(Einträge zum Zeigen auf Wörter und Elemente)
--*--

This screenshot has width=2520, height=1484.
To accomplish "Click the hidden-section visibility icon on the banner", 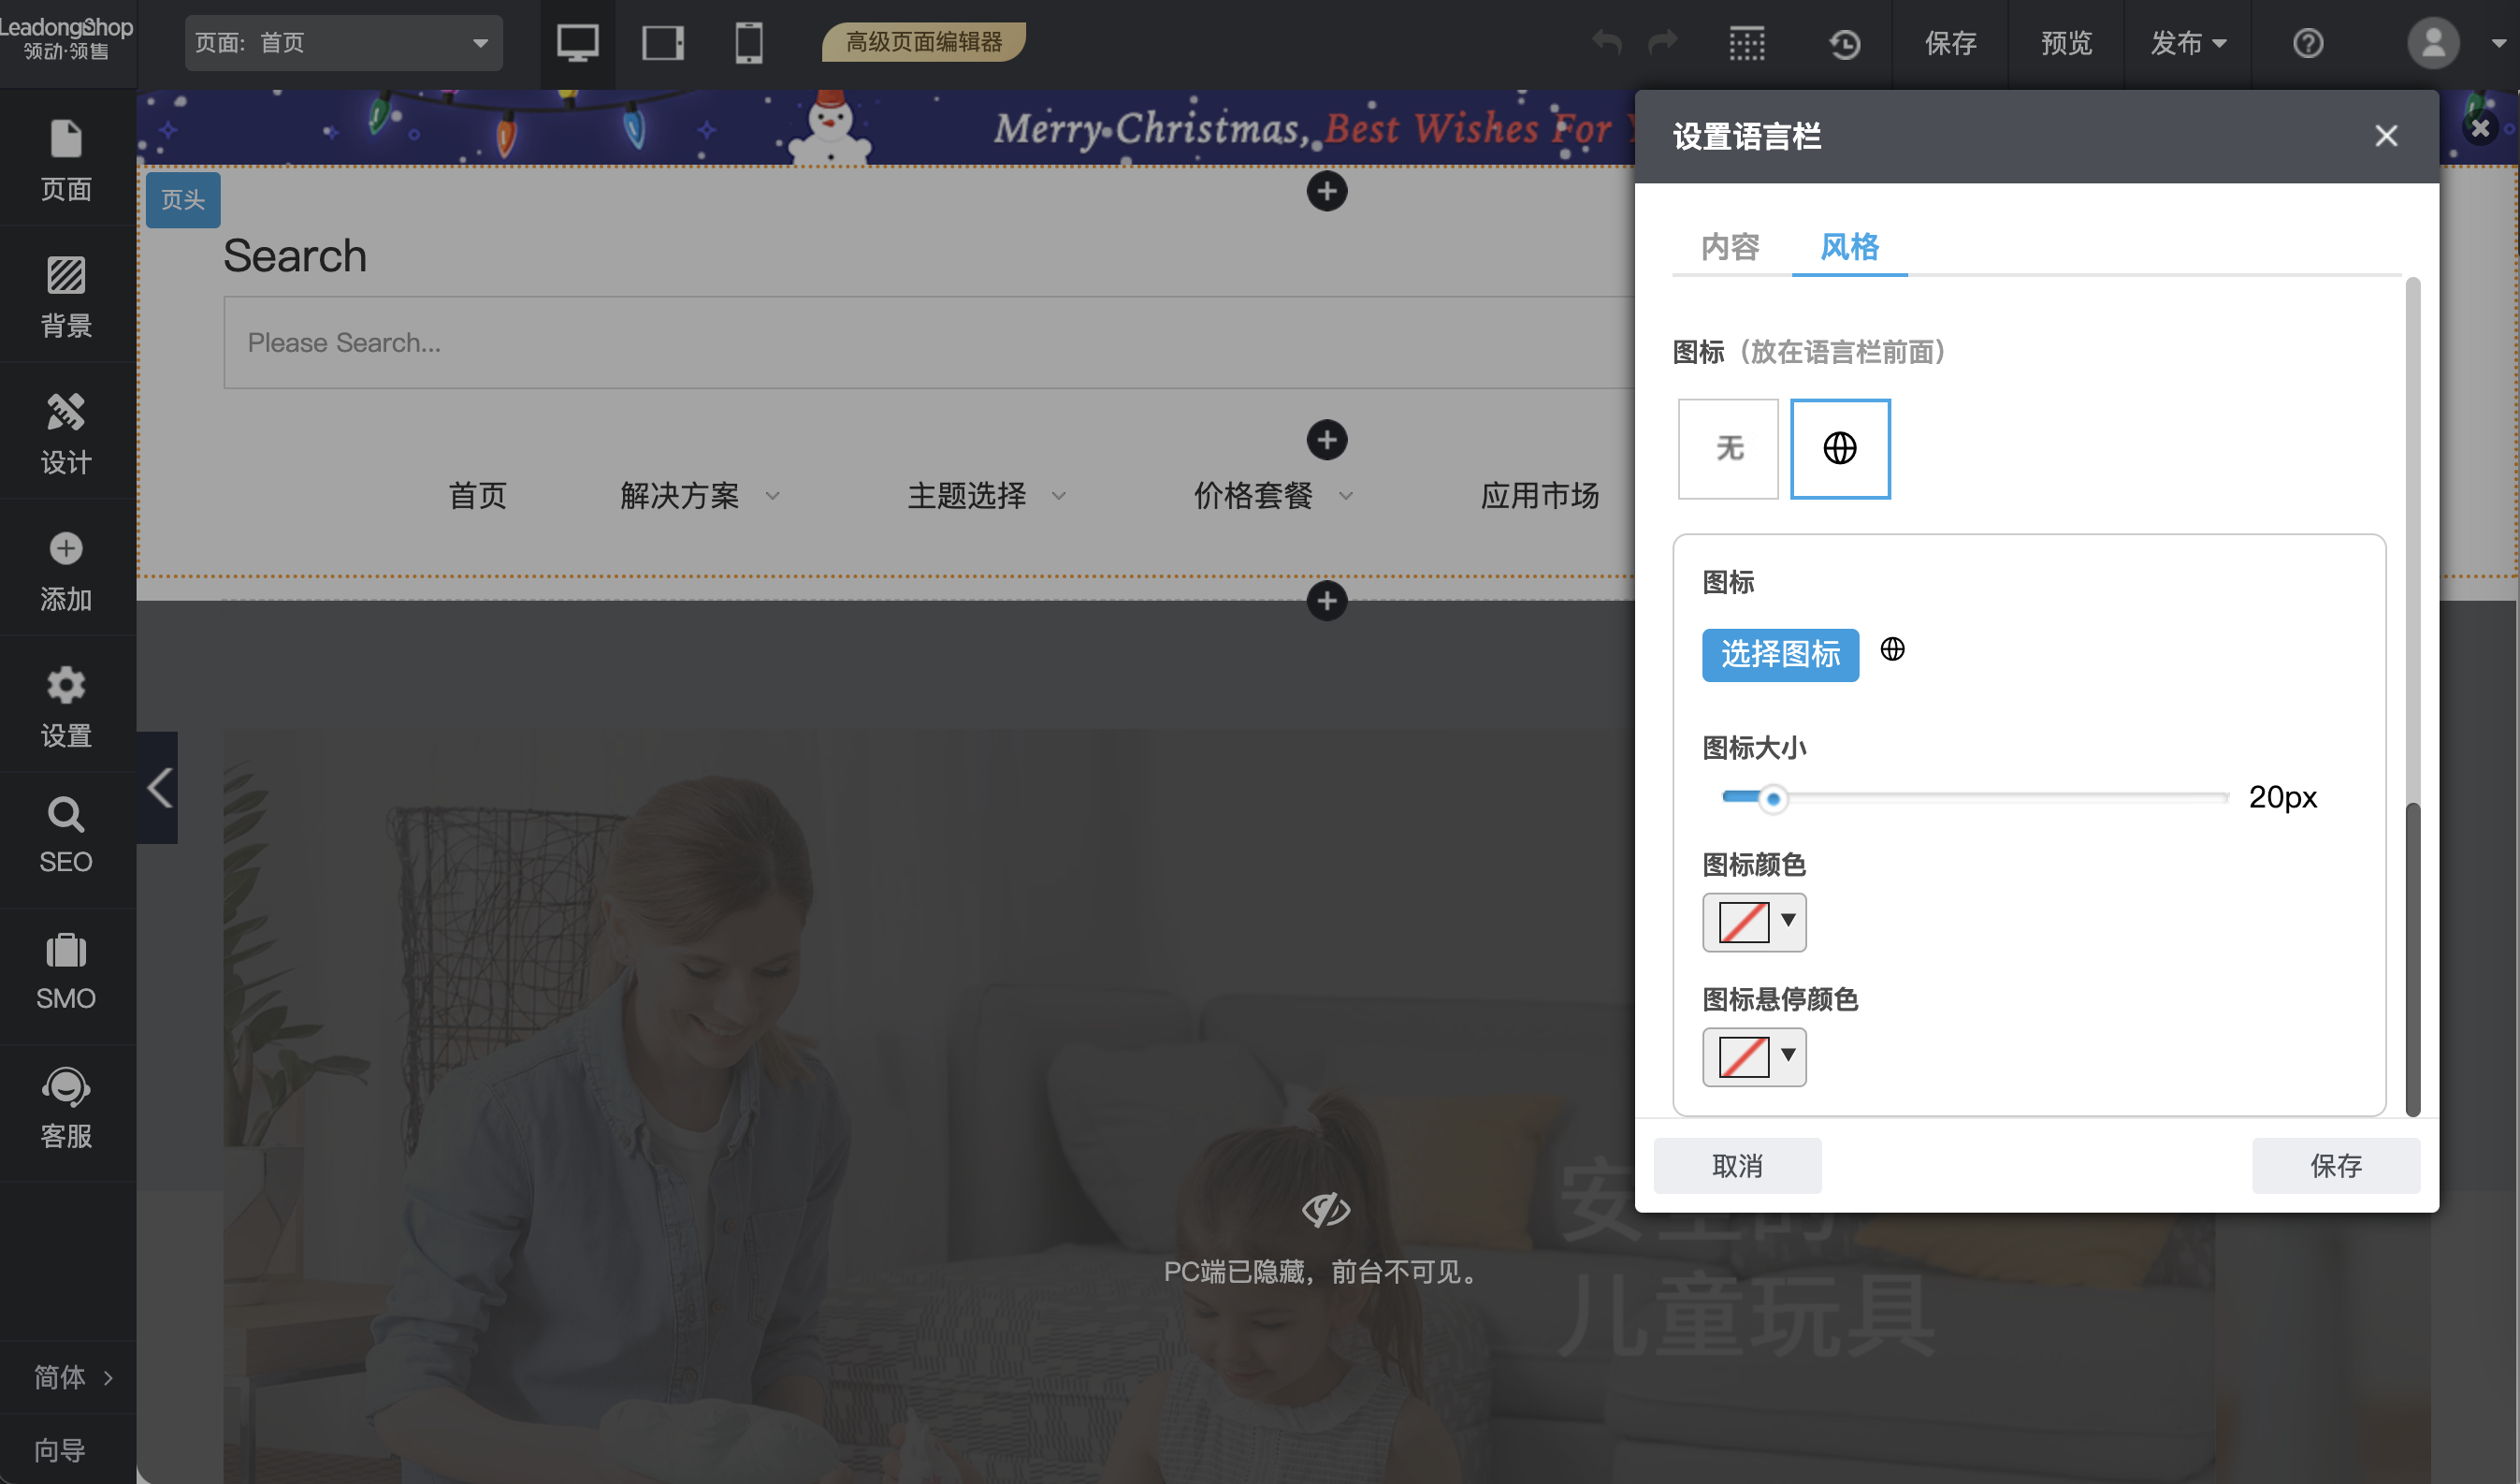I will click(x=1327, y=1209).
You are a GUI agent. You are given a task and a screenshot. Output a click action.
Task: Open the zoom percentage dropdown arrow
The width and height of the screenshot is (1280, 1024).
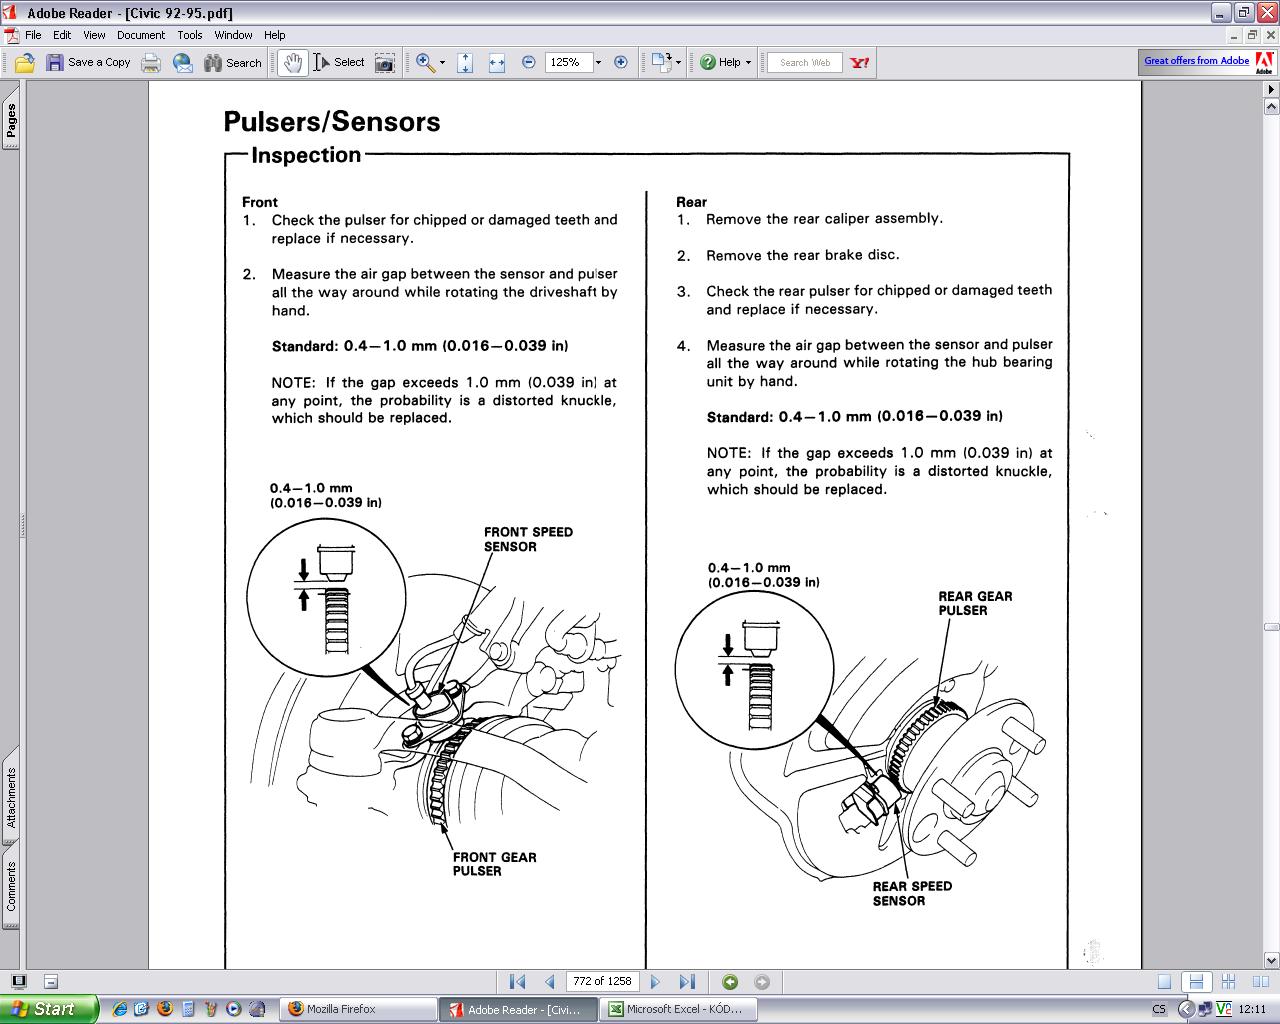coord(598,62)
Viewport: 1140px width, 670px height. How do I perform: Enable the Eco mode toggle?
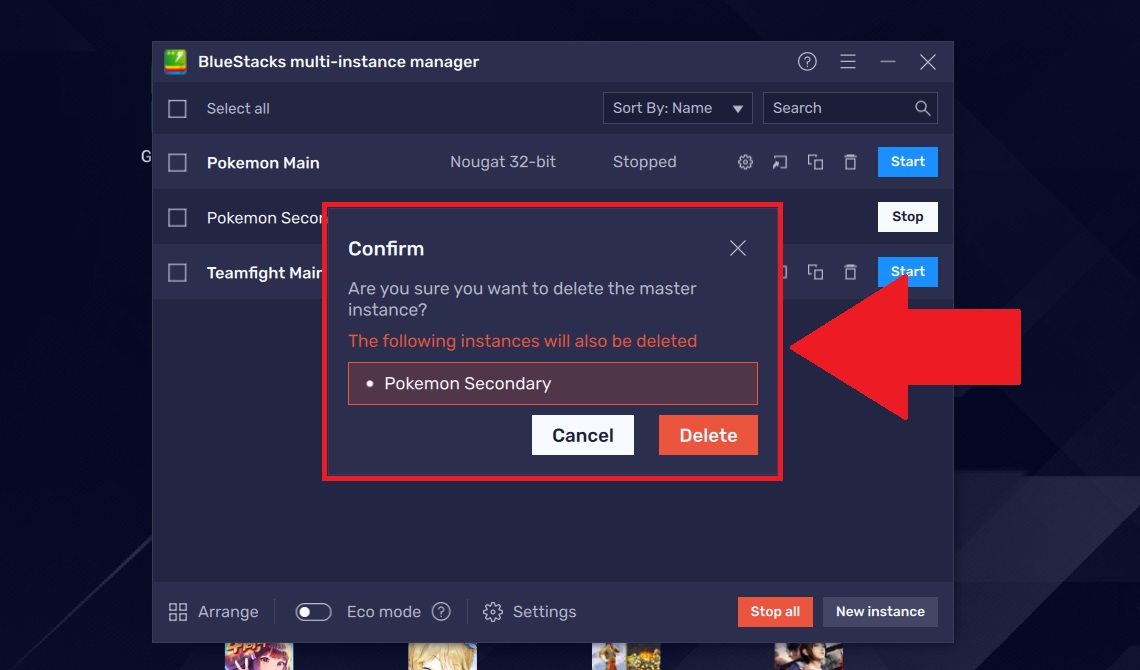point(313,611)
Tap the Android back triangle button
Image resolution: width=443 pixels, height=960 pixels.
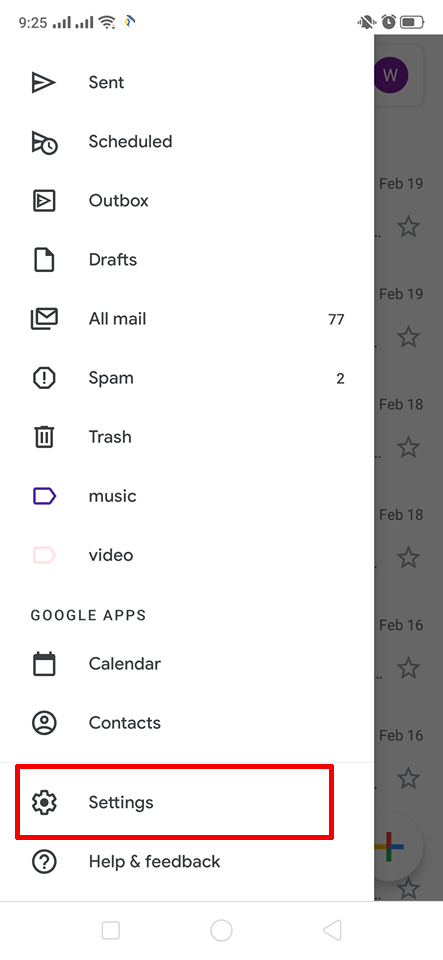point(332,931)
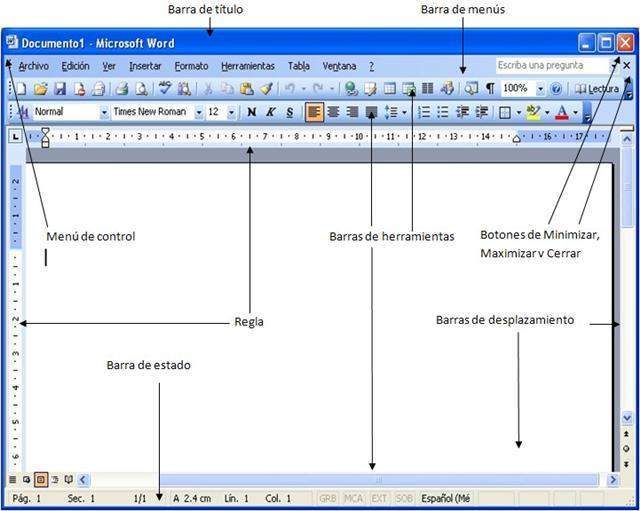
Task: Click the font color red A swatch
Action: (x=561, y=112)
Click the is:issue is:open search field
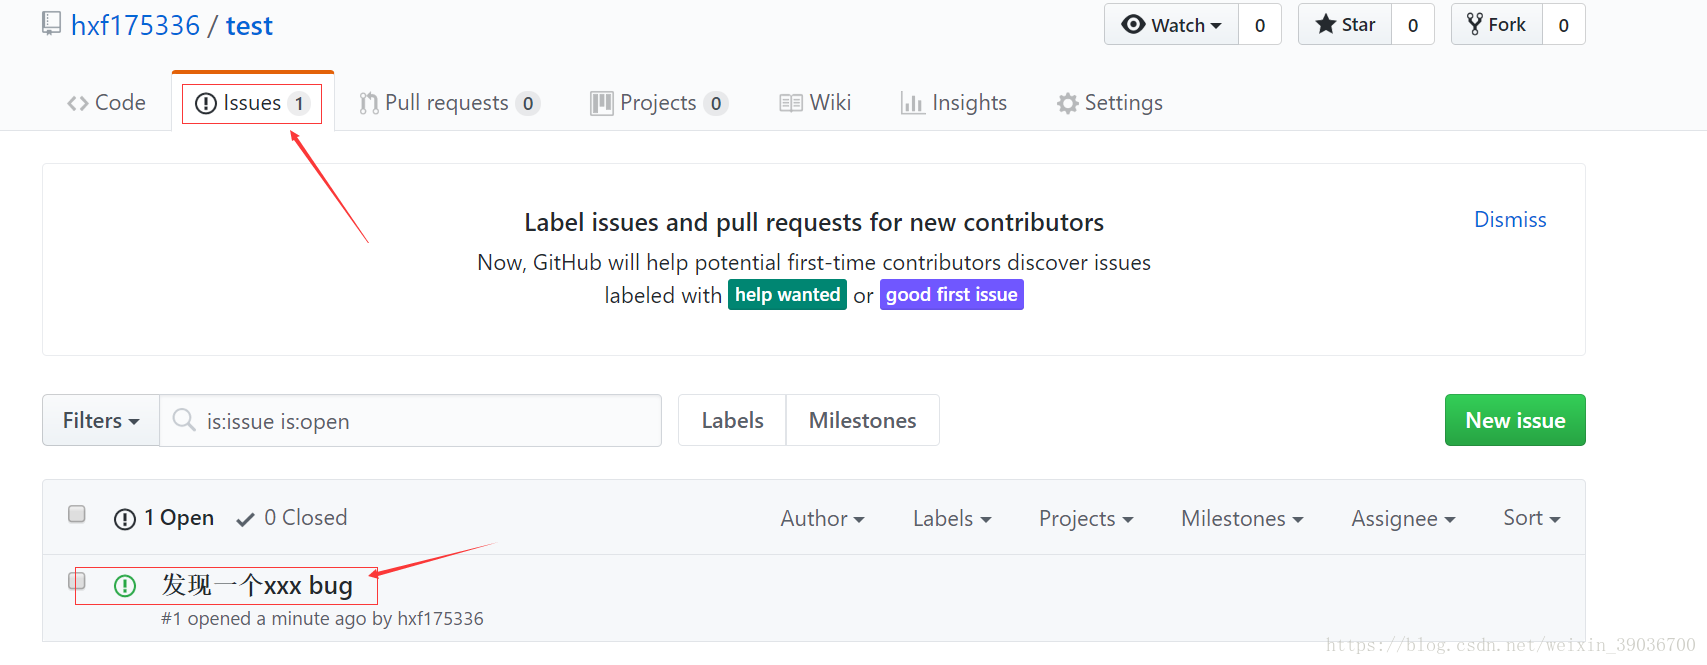The image size is (1707, 665). click(x=420, y=421)
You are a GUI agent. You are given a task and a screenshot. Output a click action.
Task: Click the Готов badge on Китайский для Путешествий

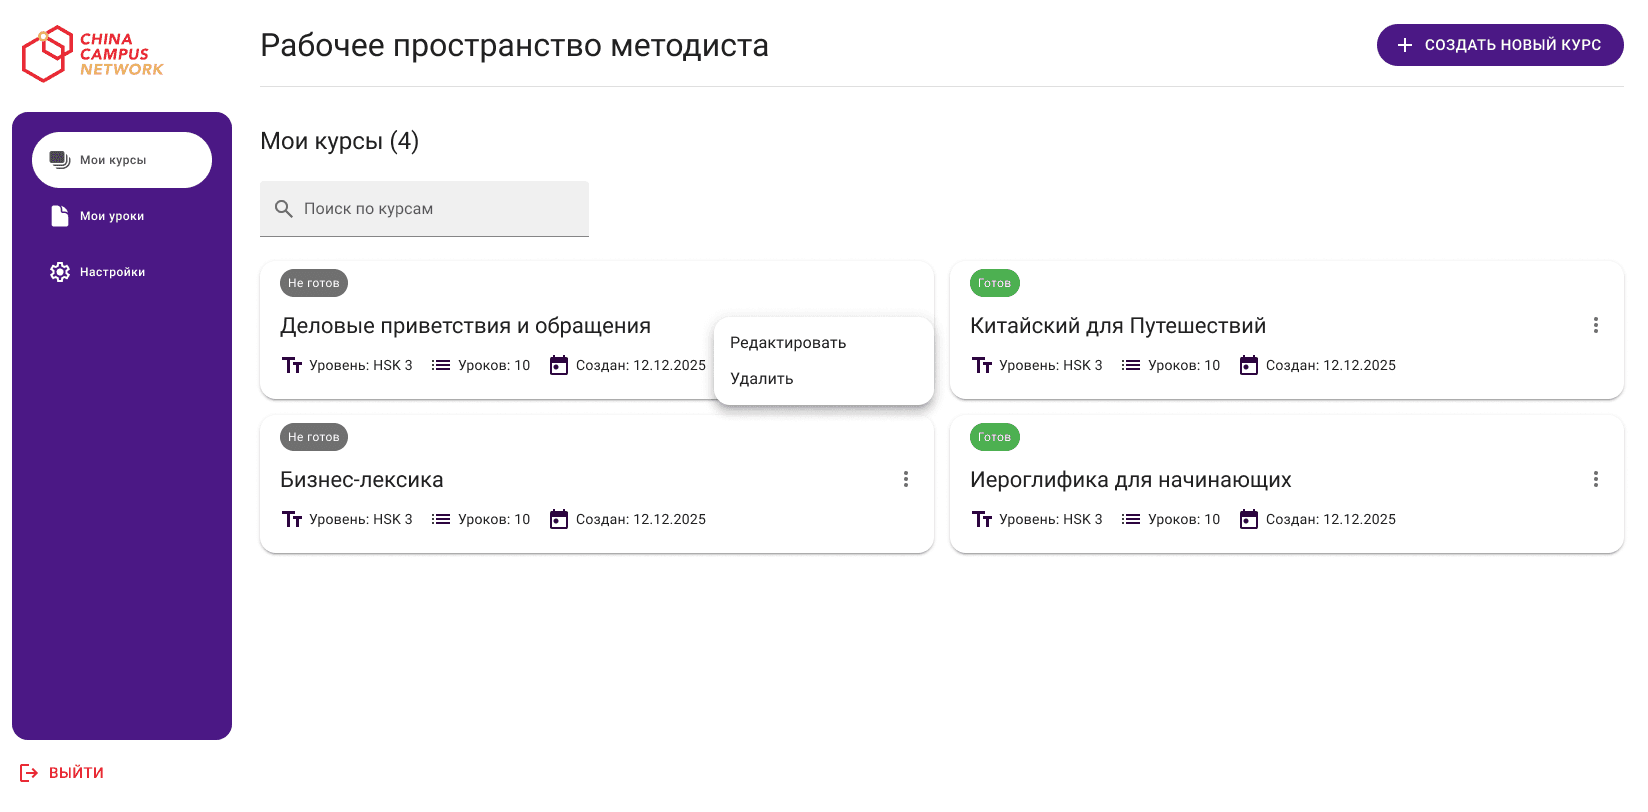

--*--

Gib die Zeilen der Einträge, beginnend mit der Zeile, die „Click the is:issue is:open search field“ enthält, bis zum Ende der Einträge als nummerierte Liste wieder. Lass dabei Leerzeilen und Bilder weg.

**Schriftliche Antwort**
1. Click the is:issue is:open search field
2. The image size is (1707, 665). click(x=420, y=421)
3. You are a GUI agent. You are given a task and a screenshot. Output a click action.
4. Task: Click the Готов badge on Китайский для Путешествий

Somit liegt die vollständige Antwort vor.